“My work simply affirms that at all times man must be conscious that he will die, which means that eroticism is, like poetry, the only moment in which we can demolish an implacable history.” Only two years after describing his own poetry in this way Jorge Gaitán Durán met an untimely death, at the age of 38. In his short lifetime, however, he became widely known as a major cultural figure, active in many different fields.
Jorge Gaitán Durán was born in Pamplona, Norte de Santander, Colombia, on February 12, 1924. At the age of 16, he travelled to Bogotá, the capital city, to study law. It was there that he began to take part in Colombia’s cultural life and, in 1945, to publish art and literary criticism, as well as poems and stories, in important newspapers and reviews. On April 9, 1948, after the murder of the liberal political leader Jorge Eliécer Gaitán, Durán participated in the seizure of the Colombian National Radio Station, resulting in his being accused of sedition by the conservative government.
Once absolved of blame, and after surviving a murder attempt against him, he left for Europe in 1950. There, and in Asia, he travelled to several countries and, wherever he went, became closely involved in the cultural movement, at that time much influenced by the ideological and aesthetic postwar polemics around existentialism and marxism, the colonial wars and the Cold War. Most of the time he lived in Paris, where he attended cinema courses at the Institut des Hautes Etudes Cinématographiques and lectures given by Maurice Merleau Ponty at the Collège de France.
In 1954, after a brief stay in Brazil, he returned to Colombia to found, together with the Colombian critic, Hernando Valencia Goelkel, the review Mito. Between 1955 and 1962, this periodical, in which Colombian and Latin American writers published their work, established itself as one of the most important reviews on the continent. Through it, Colombian intellectuals protested against restrictions to freedom in Colombia and other parts of the world.
While he led this editorial work, Jorge Gaitán Durán was a university professor. In addition, he took the place of Gabriel García Marquez on the newspaper El Espectador, where he published book and film reviews, as well as writing a column, “In and Out”, on topical subjects relating to national politics and foreign affairs. Previously he had written for La calle, the weekly of the Liberal Revolutionary Movement, which was a splinter group of the liberal party during the first years of the National Front created by the political leaders to put an end to the violence of the 1950s.
On 18 February 1962, the well-known poet Eduardo Carranza led a national homage to Gaitán on the occasion of the publication of Durán’s volume of poetry, Si mañana despierto. Two months later, Durán travelled to Paris. On his return journey, on June 22, 1962, he was killed when the plane he was travelling in crashed, just before it was due to land on the Caribbean island of Guadeloupe.
By the time of his death, Durán had published the poetry volumes Insistencia en la tristeza (1946), Presencia del hombre (1947), Asombro (1951), El libertino (1954), Amantes (1959) and Si mañana despierto (1962); the essays La revolución invisible (1959) and Sade: El libertino y la revolución (1961); and the libretto of the opera Los hampones (1961), which was performed in Bogotá, the music being composed by Luis Antonio Escobar and scenery created by the painter David Manzur.

# Data extract
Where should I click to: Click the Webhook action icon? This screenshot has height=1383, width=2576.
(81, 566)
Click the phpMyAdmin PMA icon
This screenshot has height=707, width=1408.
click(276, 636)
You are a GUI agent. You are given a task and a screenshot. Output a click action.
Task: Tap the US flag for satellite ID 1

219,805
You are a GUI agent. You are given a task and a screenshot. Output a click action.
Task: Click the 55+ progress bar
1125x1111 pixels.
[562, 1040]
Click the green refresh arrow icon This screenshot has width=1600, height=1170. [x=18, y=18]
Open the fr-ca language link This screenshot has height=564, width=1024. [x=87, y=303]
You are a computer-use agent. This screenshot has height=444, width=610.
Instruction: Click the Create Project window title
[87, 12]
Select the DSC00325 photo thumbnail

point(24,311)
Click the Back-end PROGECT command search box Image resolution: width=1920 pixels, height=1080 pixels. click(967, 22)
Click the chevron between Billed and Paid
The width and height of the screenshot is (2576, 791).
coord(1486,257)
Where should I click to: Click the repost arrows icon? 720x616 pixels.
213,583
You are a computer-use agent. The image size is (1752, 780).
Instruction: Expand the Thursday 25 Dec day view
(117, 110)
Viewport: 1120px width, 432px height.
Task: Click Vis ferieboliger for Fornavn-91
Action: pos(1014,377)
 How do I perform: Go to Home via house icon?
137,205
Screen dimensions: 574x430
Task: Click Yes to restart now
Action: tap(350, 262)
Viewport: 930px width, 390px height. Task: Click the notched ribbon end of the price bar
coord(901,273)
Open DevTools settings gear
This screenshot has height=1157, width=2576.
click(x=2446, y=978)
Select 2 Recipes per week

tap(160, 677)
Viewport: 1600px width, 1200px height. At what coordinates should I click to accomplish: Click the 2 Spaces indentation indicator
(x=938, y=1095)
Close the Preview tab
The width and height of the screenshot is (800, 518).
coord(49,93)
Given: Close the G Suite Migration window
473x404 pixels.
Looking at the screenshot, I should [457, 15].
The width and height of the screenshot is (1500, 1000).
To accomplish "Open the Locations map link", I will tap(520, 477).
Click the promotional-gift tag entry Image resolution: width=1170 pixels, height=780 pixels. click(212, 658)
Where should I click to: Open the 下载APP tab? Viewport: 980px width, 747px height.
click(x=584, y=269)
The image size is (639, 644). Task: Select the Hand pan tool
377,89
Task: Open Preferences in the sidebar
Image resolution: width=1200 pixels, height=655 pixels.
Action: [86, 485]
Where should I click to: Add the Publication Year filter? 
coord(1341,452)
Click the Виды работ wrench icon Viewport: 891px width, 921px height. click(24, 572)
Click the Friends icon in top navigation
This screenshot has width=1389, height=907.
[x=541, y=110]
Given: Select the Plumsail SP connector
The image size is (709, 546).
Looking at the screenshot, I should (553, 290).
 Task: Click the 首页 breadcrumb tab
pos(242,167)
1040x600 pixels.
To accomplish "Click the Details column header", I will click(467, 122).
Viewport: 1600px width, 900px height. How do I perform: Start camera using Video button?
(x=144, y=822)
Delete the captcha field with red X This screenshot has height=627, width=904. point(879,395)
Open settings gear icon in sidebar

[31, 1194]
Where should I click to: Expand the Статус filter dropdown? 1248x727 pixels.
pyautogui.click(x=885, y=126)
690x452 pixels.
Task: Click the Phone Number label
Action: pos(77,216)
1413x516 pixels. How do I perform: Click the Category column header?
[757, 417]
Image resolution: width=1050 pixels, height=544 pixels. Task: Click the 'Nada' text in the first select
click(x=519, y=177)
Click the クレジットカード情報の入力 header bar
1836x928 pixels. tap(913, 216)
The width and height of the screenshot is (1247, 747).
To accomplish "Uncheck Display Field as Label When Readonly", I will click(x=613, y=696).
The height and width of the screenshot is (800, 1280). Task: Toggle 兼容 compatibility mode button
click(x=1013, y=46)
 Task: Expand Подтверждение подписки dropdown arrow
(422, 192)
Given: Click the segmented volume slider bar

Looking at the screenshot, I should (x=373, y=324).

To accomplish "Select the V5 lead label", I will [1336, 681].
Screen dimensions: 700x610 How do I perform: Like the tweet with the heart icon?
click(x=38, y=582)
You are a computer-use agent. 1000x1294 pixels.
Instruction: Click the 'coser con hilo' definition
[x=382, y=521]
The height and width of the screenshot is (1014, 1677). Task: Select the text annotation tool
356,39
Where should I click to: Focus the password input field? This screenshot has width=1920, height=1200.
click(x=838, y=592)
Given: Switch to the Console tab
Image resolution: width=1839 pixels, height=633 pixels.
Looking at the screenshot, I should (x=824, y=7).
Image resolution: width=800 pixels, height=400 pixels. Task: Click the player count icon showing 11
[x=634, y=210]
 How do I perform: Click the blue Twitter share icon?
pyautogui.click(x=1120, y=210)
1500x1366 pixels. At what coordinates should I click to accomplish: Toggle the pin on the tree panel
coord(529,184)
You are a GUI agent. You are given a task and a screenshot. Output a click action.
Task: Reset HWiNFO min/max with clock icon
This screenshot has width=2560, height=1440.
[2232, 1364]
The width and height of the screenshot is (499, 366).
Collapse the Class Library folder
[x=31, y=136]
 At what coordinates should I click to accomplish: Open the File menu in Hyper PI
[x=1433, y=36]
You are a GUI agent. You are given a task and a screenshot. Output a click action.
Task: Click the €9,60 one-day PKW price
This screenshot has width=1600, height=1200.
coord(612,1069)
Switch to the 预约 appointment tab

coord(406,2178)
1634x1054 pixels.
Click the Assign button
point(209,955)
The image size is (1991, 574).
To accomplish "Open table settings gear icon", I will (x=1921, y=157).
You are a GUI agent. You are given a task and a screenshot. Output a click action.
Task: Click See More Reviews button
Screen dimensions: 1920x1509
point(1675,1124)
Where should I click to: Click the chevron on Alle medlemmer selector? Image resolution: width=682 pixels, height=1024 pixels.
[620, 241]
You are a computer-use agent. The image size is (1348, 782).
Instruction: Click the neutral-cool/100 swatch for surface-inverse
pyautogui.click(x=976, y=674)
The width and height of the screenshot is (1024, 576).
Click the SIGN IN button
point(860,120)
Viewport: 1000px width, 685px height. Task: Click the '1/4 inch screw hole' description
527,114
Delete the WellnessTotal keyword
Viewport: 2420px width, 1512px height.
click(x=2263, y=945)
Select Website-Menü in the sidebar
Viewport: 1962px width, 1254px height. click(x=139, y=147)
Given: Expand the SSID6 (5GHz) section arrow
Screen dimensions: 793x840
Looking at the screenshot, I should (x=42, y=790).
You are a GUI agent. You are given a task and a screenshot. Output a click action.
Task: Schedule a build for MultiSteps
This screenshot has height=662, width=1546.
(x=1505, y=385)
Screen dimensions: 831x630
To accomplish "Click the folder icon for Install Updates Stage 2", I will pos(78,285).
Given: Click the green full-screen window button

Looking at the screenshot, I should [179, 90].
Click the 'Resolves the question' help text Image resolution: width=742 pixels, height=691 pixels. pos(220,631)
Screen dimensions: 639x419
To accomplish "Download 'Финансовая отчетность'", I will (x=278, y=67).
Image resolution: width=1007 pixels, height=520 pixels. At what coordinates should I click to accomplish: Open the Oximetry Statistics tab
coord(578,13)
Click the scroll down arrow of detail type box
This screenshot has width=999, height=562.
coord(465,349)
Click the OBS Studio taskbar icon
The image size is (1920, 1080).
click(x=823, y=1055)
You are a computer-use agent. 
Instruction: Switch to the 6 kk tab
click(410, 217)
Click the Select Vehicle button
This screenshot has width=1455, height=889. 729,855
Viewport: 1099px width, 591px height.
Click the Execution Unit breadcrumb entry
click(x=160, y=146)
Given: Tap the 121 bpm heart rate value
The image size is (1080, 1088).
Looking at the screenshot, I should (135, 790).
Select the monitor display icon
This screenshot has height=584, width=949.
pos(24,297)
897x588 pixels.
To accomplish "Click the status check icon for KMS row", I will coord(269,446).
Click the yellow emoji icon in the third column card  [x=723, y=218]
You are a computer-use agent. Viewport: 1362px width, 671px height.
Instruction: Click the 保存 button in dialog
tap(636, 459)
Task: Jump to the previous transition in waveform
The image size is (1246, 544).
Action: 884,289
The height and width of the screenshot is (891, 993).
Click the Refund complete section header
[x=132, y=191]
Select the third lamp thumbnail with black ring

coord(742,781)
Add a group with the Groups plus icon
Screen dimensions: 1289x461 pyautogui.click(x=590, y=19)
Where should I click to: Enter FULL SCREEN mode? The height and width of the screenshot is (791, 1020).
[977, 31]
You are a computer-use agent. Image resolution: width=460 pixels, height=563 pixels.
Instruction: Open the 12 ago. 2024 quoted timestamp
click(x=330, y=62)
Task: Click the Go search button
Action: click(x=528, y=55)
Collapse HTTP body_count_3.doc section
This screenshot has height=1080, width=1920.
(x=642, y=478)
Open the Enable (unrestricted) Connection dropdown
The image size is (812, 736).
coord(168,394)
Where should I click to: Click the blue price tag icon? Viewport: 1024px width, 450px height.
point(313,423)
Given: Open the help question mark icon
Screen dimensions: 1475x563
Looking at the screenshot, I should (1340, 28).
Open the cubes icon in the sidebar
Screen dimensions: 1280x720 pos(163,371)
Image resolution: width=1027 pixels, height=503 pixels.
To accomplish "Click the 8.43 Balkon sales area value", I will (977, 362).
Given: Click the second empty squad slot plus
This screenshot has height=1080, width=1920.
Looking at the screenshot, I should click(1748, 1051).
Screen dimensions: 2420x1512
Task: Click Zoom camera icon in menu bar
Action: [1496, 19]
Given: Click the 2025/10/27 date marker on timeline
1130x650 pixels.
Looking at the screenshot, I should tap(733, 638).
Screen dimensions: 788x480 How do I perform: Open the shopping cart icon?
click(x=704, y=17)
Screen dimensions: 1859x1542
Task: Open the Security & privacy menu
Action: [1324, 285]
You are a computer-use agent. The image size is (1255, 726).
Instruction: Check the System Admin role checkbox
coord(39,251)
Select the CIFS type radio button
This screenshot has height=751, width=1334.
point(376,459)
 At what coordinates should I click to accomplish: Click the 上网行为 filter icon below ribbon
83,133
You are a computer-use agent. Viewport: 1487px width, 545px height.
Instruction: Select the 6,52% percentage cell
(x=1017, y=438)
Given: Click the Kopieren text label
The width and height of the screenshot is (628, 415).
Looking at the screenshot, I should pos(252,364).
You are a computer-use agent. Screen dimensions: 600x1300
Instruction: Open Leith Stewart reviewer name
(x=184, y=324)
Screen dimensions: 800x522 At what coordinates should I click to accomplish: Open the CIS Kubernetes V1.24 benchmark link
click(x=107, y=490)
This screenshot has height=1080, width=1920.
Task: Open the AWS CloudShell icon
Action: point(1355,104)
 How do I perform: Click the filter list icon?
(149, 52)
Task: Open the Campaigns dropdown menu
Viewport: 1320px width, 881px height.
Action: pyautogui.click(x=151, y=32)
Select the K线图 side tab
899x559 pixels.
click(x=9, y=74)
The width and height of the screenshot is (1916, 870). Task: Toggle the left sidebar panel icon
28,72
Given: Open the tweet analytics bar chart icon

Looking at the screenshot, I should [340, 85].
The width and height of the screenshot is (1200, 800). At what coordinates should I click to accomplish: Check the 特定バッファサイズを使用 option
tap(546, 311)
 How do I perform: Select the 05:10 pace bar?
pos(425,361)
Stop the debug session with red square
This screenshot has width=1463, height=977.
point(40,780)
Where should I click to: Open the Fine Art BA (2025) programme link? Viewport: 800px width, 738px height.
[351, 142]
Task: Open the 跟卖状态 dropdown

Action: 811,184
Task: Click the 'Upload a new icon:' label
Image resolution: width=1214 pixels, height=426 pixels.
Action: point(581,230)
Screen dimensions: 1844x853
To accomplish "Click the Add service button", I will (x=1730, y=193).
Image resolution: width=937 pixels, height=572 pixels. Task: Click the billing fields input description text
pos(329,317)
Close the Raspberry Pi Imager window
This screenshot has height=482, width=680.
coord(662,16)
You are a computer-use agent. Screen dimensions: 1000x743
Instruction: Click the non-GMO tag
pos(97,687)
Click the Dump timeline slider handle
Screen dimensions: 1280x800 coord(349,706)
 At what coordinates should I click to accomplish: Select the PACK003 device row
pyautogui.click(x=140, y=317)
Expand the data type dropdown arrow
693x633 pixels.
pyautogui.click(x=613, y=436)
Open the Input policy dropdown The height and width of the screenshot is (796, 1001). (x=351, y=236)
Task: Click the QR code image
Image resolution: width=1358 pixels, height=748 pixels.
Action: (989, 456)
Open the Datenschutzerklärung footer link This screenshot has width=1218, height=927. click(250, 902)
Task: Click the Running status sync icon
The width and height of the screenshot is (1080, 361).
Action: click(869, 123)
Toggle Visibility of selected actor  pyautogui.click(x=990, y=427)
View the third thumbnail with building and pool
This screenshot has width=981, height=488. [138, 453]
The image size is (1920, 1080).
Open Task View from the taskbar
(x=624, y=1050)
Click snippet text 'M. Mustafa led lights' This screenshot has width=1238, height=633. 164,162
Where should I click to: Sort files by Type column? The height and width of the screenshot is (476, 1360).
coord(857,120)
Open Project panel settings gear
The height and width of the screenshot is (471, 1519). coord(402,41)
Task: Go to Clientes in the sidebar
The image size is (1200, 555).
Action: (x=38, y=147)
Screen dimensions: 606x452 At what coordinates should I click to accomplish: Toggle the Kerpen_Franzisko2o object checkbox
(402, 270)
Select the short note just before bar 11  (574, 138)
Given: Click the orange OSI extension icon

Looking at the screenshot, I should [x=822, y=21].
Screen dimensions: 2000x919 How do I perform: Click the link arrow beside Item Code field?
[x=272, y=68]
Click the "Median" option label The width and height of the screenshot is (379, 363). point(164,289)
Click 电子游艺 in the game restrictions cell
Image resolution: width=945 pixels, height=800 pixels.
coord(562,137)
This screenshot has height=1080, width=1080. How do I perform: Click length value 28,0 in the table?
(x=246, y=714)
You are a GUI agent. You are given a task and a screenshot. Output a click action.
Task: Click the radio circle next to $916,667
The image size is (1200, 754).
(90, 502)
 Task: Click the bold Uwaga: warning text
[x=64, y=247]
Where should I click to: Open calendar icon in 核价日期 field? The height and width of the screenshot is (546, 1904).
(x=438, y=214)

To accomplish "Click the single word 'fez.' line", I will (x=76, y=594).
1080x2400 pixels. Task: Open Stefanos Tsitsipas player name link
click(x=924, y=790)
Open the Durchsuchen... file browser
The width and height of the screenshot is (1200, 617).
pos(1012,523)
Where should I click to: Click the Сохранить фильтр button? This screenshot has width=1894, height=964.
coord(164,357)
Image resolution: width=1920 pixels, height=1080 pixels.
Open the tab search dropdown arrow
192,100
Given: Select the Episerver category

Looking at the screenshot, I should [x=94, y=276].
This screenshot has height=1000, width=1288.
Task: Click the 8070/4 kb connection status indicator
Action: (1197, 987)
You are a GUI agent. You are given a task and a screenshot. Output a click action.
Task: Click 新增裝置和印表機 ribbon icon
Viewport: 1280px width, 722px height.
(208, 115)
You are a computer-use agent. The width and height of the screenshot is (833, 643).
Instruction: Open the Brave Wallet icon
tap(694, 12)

# What the task requires
In the biography of Jorge Gaitán Durán, who co-founded the review Mito with him?

# Solution for this problem
The Colombian critic Hernando Valencia Goelkel.